TO-DO LIST:
A: Repeat word for word the part of the passage on CAN-SPAM Act preemption between "Section 8(b) of" and "U.S.C. § 7707(c).", inclusive.
B: Pick up the passage on CAN-SPAM Act preemption at its last line and continue writing it.

ARTICLE:
Section 8(b) of the CAN-SPAM Act of 2003 expressly preempts certain state anti-spam laws. See 15 U.S.C. § 7707(b). The Act preempts any state laws that explicitly govern the use of commercial email, but it carves out an exception from preemption for state laws that govern the use of commercial email by prohibiting fraud or deception in messages or attachments. 15 U.S.C. § 7707(b)(1). Moreover, state laws that are not specific to commercial email, but would apply to commercial email (together with other types of communication or activity), are not preempted; neither are state laws that address computer fraud or crime more generally. 15 U.S.C. § 7707(b)(2). Policies and procedures used by "internet access service" providers to block spam are also protected from preemption. 15 U.S.C. § 7707(c).
Questions as to which state anti-spam laws are preempted, and to what extent such laws are preempted, will ultimately be answered through the legal interpretation of courts. So far, the issue of CAN-SPAM Act preemption has been addressed by three Federal Circuit Courts of Appeals: the Fourth Circuit, the Fifth Circuit, and the Ninth Circuit.
Preemption in the Fourth Circuit: Omega World Travel v. Mummagraphics, 469 F.3d 348 (4th Cir. 2006)

Stored data entries:

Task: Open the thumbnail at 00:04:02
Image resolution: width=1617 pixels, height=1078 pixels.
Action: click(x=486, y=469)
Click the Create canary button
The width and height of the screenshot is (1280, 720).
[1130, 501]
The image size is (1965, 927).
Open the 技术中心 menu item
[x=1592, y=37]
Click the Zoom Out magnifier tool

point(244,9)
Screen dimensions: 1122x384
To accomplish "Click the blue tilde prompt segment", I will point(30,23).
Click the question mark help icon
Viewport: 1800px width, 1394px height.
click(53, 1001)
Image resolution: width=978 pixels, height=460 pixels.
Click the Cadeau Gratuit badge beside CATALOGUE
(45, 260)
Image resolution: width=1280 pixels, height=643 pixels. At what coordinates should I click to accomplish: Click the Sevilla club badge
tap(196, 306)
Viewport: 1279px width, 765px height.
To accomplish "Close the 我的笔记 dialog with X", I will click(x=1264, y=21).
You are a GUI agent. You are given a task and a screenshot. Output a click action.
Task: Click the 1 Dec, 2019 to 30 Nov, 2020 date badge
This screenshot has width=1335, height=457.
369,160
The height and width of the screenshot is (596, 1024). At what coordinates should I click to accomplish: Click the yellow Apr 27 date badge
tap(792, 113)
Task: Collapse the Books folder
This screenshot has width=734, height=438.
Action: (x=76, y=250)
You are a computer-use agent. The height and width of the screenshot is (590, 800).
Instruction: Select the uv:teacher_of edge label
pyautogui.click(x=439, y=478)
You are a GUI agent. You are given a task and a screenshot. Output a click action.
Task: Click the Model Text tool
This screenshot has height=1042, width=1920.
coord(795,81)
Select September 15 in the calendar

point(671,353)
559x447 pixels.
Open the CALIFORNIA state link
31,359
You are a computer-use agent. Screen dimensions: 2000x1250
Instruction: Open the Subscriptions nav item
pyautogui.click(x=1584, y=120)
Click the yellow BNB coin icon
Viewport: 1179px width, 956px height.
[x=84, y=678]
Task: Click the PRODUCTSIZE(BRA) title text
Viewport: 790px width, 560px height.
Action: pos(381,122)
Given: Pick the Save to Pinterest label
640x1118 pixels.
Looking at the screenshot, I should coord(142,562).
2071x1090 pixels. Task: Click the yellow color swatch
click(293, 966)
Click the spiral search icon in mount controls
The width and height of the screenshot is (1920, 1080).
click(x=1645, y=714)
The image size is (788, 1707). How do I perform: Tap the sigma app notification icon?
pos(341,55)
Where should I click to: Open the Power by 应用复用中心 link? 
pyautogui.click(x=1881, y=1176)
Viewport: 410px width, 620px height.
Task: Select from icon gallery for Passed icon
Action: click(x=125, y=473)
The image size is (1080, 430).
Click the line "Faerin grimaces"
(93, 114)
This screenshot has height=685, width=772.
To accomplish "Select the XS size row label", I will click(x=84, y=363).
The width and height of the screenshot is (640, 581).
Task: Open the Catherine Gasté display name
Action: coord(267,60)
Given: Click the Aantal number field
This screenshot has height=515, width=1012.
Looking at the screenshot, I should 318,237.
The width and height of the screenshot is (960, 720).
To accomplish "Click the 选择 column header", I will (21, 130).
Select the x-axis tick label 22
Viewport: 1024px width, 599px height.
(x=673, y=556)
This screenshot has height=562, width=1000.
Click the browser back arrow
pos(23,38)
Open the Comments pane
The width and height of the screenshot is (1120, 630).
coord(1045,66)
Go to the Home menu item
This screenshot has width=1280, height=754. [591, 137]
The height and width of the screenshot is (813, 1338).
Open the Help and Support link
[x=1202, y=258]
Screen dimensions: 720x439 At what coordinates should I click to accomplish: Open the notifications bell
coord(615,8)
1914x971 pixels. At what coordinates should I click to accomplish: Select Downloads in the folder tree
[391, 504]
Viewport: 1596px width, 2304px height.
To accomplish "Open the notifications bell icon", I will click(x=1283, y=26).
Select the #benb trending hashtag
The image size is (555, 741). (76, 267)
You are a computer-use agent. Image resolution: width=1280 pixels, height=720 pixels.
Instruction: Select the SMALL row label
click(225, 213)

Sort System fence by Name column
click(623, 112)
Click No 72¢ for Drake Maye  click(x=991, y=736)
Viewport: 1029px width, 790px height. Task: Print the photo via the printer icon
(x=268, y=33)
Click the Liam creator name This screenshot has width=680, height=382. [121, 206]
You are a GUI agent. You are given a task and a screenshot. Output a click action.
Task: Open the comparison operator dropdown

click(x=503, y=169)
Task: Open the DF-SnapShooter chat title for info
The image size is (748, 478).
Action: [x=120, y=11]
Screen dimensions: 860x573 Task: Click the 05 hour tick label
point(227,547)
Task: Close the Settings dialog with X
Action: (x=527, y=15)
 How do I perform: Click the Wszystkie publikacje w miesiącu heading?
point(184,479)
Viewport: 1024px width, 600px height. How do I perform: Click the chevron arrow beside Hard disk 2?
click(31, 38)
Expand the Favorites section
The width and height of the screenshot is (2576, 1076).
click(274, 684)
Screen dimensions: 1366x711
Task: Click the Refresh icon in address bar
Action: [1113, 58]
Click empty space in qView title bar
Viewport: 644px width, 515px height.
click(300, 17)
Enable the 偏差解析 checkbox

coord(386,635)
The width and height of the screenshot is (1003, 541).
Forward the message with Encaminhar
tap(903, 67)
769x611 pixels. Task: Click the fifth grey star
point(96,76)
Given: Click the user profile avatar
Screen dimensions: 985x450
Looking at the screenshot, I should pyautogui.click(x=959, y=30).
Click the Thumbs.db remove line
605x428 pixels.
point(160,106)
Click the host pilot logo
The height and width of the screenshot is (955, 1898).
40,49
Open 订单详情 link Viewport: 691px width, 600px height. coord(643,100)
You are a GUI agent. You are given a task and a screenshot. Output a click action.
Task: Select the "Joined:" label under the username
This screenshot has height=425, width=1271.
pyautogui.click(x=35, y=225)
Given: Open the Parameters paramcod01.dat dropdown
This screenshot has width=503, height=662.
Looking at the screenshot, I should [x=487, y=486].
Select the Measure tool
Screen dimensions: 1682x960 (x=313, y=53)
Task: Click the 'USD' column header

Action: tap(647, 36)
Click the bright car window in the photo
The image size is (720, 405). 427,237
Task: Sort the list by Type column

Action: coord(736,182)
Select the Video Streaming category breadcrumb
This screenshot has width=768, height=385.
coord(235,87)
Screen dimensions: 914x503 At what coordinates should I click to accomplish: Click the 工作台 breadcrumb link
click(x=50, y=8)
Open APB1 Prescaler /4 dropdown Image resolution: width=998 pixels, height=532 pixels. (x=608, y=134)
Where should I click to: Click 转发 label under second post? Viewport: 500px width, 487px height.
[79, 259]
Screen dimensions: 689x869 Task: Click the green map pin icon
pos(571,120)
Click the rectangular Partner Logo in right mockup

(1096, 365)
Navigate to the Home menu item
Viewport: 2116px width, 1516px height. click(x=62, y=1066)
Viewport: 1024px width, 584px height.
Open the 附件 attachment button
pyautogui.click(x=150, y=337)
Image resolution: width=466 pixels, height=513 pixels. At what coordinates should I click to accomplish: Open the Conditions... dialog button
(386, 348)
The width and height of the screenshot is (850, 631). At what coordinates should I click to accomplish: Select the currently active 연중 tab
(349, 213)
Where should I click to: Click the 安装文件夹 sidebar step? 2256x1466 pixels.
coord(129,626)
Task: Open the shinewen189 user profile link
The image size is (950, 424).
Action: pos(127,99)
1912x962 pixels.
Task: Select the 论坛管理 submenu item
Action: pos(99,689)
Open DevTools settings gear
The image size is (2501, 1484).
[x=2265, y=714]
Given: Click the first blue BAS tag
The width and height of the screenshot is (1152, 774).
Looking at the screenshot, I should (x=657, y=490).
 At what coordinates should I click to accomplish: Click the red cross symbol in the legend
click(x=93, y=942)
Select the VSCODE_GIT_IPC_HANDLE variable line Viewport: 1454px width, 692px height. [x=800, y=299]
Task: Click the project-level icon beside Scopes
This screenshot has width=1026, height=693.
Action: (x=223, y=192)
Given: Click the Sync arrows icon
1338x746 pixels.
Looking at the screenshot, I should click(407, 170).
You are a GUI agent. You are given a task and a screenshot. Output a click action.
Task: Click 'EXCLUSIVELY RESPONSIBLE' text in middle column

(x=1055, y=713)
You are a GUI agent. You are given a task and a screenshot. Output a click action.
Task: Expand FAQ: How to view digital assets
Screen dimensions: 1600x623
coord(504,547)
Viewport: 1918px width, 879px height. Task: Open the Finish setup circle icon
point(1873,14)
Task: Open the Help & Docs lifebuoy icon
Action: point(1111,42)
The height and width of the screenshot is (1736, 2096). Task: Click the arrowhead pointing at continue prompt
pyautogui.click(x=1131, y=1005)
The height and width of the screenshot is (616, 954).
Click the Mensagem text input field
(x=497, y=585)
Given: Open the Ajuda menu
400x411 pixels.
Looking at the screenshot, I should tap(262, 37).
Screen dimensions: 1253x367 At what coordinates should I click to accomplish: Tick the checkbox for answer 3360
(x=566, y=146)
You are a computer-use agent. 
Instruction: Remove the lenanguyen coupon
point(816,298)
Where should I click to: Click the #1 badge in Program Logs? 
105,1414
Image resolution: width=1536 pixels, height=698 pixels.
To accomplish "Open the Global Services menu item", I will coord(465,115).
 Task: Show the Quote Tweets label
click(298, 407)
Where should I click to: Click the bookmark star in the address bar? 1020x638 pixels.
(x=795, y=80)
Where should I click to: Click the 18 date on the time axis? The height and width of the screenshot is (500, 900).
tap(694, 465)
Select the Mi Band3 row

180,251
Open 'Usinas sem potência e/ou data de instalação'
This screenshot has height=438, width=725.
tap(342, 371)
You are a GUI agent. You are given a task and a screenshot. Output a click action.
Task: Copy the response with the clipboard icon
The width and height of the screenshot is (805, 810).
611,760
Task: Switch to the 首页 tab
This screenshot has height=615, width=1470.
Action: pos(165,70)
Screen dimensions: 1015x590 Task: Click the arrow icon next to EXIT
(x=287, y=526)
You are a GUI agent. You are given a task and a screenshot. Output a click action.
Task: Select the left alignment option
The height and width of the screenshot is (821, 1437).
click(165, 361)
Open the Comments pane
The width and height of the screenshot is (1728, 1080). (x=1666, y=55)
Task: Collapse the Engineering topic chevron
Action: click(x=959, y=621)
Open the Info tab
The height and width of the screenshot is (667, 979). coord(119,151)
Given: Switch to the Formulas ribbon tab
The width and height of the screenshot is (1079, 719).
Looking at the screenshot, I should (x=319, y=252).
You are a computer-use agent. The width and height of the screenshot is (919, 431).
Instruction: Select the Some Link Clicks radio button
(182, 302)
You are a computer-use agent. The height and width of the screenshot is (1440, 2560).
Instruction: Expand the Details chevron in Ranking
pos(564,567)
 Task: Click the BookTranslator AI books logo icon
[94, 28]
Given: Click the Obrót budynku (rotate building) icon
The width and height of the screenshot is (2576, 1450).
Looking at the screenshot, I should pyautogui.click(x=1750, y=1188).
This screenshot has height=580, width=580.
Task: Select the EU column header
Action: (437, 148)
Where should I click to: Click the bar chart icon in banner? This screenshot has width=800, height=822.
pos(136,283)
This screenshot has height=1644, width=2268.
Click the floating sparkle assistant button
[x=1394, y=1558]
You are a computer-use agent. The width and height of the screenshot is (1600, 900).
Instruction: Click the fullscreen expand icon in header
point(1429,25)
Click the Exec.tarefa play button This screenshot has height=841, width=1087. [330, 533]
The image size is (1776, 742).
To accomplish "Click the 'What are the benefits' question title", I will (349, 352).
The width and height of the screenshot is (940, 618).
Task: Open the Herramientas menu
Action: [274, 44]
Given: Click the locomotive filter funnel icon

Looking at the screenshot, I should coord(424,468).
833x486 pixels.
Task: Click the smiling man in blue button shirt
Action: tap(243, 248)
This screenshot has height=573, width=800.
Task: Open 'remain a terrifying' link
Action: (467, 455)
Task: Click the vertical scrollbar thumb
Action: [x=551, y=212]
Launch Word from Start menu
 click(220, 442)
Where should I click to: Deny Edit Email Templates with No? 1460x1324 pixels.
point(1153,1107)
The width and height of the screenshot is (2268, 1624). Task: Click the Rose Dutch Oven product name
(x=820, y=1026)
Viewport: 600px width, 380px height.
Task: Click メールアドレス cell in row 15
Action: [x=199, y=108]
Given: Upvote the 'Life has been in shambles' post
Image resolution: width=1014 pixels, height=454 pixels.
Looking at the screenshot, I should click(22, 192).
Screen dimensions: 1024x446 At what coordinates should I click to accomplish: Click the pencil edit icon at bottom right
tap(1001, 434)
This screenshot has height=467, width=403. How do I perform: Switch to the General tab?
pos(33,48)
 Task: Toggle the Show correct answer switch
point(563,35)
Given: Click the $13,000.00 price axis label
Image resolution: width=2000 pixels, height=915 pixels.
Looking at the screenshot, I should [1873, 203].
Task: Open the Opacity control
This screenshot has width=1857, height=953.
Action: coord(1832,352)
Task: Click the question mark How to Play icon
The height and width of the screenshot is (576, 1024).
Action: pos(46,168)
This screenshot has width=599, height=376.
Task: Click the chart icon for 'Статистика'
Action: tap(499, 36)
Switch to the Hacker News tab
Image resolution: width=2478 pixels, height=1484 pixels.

RESPONSES BY TASK:
A:
Section 8(b) of the CAN-SPAM Act of 2003 expressly preempts certain state anti-spam laws. See 15 U.S.C. § 7707(b). The Act preempts any state laws that explicitly govern the use of commercial email, but it carves out an exception from preemption for state laws that govern the use of commercial email by prohibiting fraud or deception in messages or attachments. 15 U.S.C. § 7707(b)(1). Moreover, state laws that are not specific to commercial email, but would apply to commercial email (together with other types of communication or activity), are not preempted; neither are state laws that address computer fraud or crime more generally. 15 U.S.C. § 7707(b)(2). Policies and procedures used by "internet access service" providers to block spam are also protected from preemption. 15 U.S.C. § 7707(c).

B:
In this case, the plaintiff Mummagraphics, Inc. was seeking a damage award against defendants affiliated with Omega World Travel, Inc. for spam emails allegedly sent by the defendants. The plaintiff brought his claims under the CAN-SPAM Act, and under several Oklahoma statutes.
The Oklahoma statute at issue on appeal provided as follows: "It shall be unlawful for a person to initiate an electronic mail message that the sender knows, or has reason to know:
1. Misrepresents any information in identifying the point of origin or the transmission path of the electronic mail message;
2. Does not contain information identifying the point of origin or the transmission path of the electronic mail message; or
3. Contains false, malicious, or misleading information which purposely or negligently injures a person."
The question for the courts to decide was whether this statute fit within the CAN-SPAM Act's exception for state laws that govern commercial email, but only do so to prevent fraud or deception in email messages or attachments. The U.S. Court of Appeals for the Fourth Circuit upheld the lower court's ruling that, to the extent that the Oklahoma statute penalized non-material errors, it did not fit within the exception, and was therefore preempted. Omega World Travel, 469 F.3d at 352-57.
The lesson from this case is that state statutes may not survive CAN-SPAM Act preemption analysis if they can be interpreted as going beyond the prohibition of material falsity or deception in commercial email message or attachment content.
Preemption in the Fifth Circuit: White Buffalo Ventures v. University of Texas at Austin, 420 F.3d 366 (5th Cir. 2005)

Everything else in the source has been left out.